How To Request Command-Line Input in Python

Learn to use input() and avoid common pitfalls

If you are writing command-line Python scripts, then you will need to request input from the user at some point. In Python, the mechanism for requesting command-line values is the input() function.

Let’s go over how to use input() and make sure you’re prepared to avoid three common pitfalls.

The input() Function

Fortunately for new Python enthusiasts, the input() function is straightforward, accepting only one optional argument. The single argument is the text that will be shown on the command-line as the terminal waits for the user’s input. As the user, you can type in your value and submit by pressing ENTER.

input("Enter your name: ")

Now, the code we have above is incomplete because we aren’t storing the user’s value. We can fix that by assigning the return of input() to a variable.

name = input("What is your name: ")
print(name)

That’s really all there is to using the input() function. While the function itself is very simple, there is nuance in implementing input() in a script so that it does not become a liability.

Below are three common pitfalls that new coders fall into. Fortunately for you, we’ll avoid them by reading ahead.

1. Requesting Numeric Input

We asked the user for a text value in our earlier example, but what happens when we need a numeric value?

price = input("Enter the price: ")
total = price * 1.06

print("The total price is", total)

2. User Input Causing Value Errors

Setting a proper data type is only one step to properly implementing user input. Let’s say we want user input but the value that is actually entered causes an error. What do we do?

total = float(input("How much did you pay? "))
units = int(input("How many did you purchase? "))

print("The unit price is", total/units)

Before dismissing the sequence in the screenshot, always remember how easy it is to make a typing mistake.

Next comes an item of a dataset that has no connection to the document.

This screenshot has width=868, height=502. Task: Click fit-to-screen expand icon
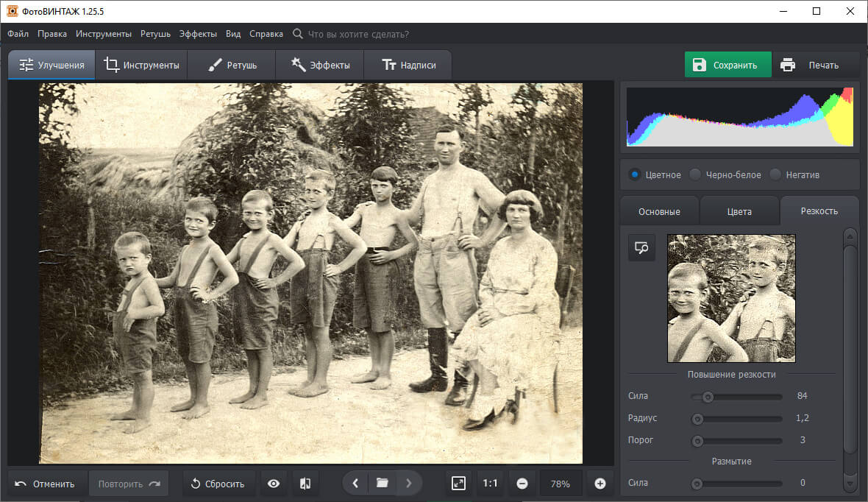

We strive to code in a way that is error-proof.

Use try/except statements to solve for erroneous values.

try:
  total = float(input("How much did you pay? "))
  units = int(input("How many did you purchase? "))
  print("The unit price is", total/units)
except Exception as e:
  print("Error:", e)

A try/except statement will attempt to execute all commands in the try block. If an exception is encountered, then the except block will be executed. Aside from being able to report on the exception, the biggest advantage here is that your script will not stop executing from the error.

3. Continually Requesting User Input

We’ve learned how to convert our user input as well as account for erroneous values. But when we receive a bad input, most likely you’ll want to re-prompt the user.

The input() function does not have a built-in “retry” mechanism, so we will use a while loop to continually request user input until it is valid. There are many different ways to implement a while loop for continuous user input. We’ll use an infinite while loop with a break statement as a generic solution.

total = float(input("How much did you pay? "))
while True:
  try:
    units = int(input("How many did you purchase? "))
    if(units > 0):
      break
    else:
      print("Invalid input")
  except Exception as e:
    print("Error:",e)
print("The unit price is", total/units)

In the code example above, we‘ve put all our strategies together. We convert our input to an integer, which is wrapped by a try/except which is wrapped by an infinite while loop.


It is easy to start using the input() function, but there are many potential traps since user input is always uncertain. However, with the three tips we shared, you’re prepared to venture out into the wild.